AIM OF THE EXERCISE: Lines before the one containing "Instruction: Click the" are left out; copy that line and every later line through the end of the data exactly.

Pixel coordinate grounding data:
- Opening Delimiter -

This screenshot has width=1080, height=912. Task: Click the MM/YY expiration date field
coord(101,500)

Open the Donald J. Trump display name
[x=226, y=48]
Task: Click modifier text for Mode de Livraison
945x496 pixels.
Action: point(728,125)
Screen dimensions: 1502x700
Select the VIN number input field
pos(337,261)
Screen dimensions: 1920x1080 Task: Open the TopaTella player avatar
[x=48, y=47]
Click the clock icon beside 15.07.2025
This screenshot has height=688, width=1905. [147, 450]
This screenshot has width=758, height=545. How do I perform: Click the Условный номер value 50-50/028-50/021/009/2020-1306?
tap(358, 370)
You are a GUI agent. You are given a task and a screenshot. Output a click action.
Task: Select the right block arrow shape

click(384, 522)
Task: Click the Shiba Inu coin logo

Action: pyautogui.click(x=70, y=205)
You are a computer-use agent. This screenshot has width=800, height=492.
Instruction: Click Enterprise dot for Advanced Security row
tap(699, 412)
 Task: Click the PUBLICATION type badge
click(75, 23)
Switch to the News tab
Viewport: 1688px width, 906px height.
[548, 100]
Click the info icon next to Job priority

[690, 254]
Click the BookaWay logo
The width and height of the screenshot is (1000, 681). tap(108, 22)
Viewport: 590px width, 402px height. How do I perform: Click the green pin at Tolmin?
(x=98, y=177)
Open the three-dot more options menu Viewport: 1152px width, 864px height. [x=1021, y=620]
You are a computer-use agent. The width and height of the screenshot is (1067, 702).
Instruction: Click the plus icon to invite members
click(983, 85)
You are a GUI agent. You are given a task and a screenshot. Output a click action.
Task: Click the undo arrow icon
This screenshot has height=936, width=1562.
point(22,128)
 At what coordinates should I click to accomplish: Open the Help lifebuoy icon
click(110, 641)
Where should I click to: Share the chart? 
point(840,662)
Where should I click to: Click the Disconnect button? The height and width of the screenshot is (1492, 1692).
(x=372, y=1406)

- Closing Delimiter -

ANSWER AREA:
Instruction: Click the plus icon to invite members
click(983, 85)
You are a GUI agent. You are given a task and a screenshot. Output a click action.
Task: Click the undo arrow icon
This screenshot has height=936, width=1562.
point(22,128)
 At what coordinates should I click to accomplish: Open the Help lifebuoy icon
click(110, 641)
Where should I click to: Share the chart? 
point(840,662)
Where should I click to: Click the Disconnect button? The height and width of the screenshot is (1492, 1692).
(x=372, y=1406)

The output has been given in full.